Le représentant de Celades est Carlos Bucero, associé de Jorge Mendes.

Anil Murthy : le président

Pendant seize ans, il occupe plusieurs postes diplomatiques au sein du ministère des affaires étrangères de la cité-état (il vit notamment à Paris au tournant des années 2010). Alors quand il débarque à Valence, dans les bagages de Peter Lim, Anil Murthy n'a pas de quoi être impressionné par le monde du football. Au départ directeur exécutif, il succède dès 2017 à Lay-Hoon Chan, démise de ses fonctions pour des résultats sportifs décevants, malgré une situation financière redevenue stable.
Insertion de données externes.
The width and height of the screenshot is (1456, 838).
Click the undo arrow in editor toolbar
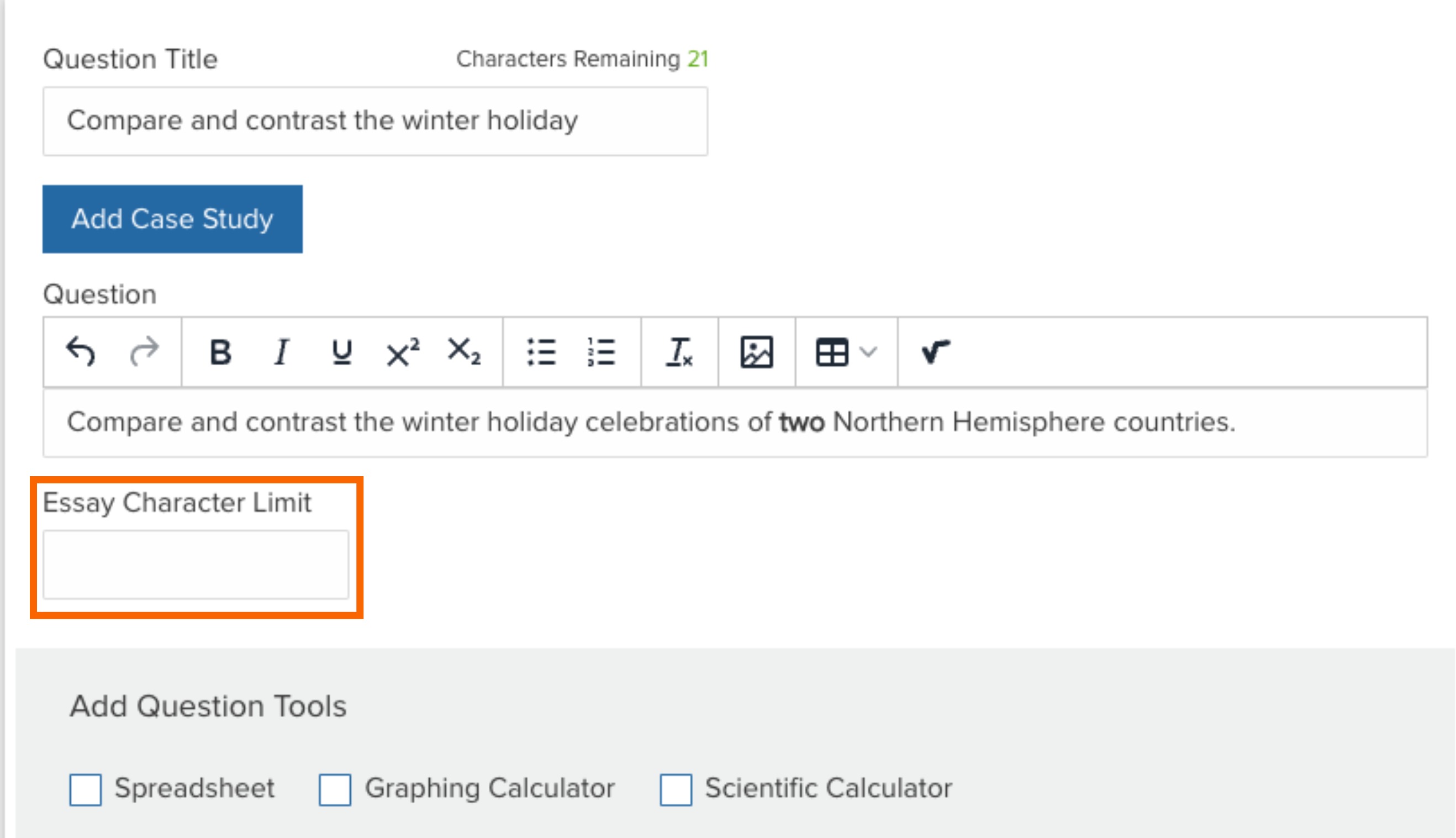pos(81,352)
Il est encore débutant dans le foot ? Peu importe : «un club de football n'est pas si différent d'une entreprise normale. Les deux nécessitent un management fort.» La force, c'est ce qui caractérise Anil Murthy dans sa relation aux supporters : il serre la vis face aux contestations des ultras traditionnels et met en place, ces derniers mois, la «Grada de Animacion», zone réservée aux jeunes et que l'on soupçonne inféodée au club. La rigueur du président de 46 ans s'avère moins proverbiale ces derniers jours : alors qu'il a, après le match contre Chelsea, soutenu en zone mixte le choix du renvoi de Marcelino, la presse espagnole a fait écho d'un acte de contrition inattendu, la veille, en plus petit comité : «Je demande pardon, au nom de Peter Lim». Une communication en forme de rétropédalage afin d'apaiser la colère des joueurs.

Dani Parejo : le capitaine

Pour ses méthodes et ses résultats, Marcelino était populaire auprès des joueurs. Le licenciement a donc provoqué des réactions enflammées sur les réseaux sociaux. «Je sais que vous réussirez partout où vous irez et qu'on vous y laissera travailler» : le message d'adieu du capitaine Dani Parejo à l'homme qui lui a permis d'atteindre son meilleur niveau est sans équivoque. À son initiative, le groupe a boycotté la conférence de presse avant le match de Ligue des champions à Chelsea. La réaction la plus vive est venue du défenseur central Ezequiel Garay, que son agent Jorge Mendes n'a visiblement pas empêché de sortir la sulfateuse contre Murthy et Lim : «Ceux qui ont pris cette décision n'ont pas seulement démoli un coach, ils ont aussi démoli une équipe et des supporters. Je le dis haut et fort : c'est injuste !» Assurant à plusieurs reprises à la presse leur soutien envers Albert Celades, les joueurs ont prouvé de la plus belle des manières en terrassant Chelsea dans son antre (1-0). Une victoire qui doit beaucoup à Marcelino, son successeur n'ayant pas eu le temps d'imposer le moindre changement technico-tactique.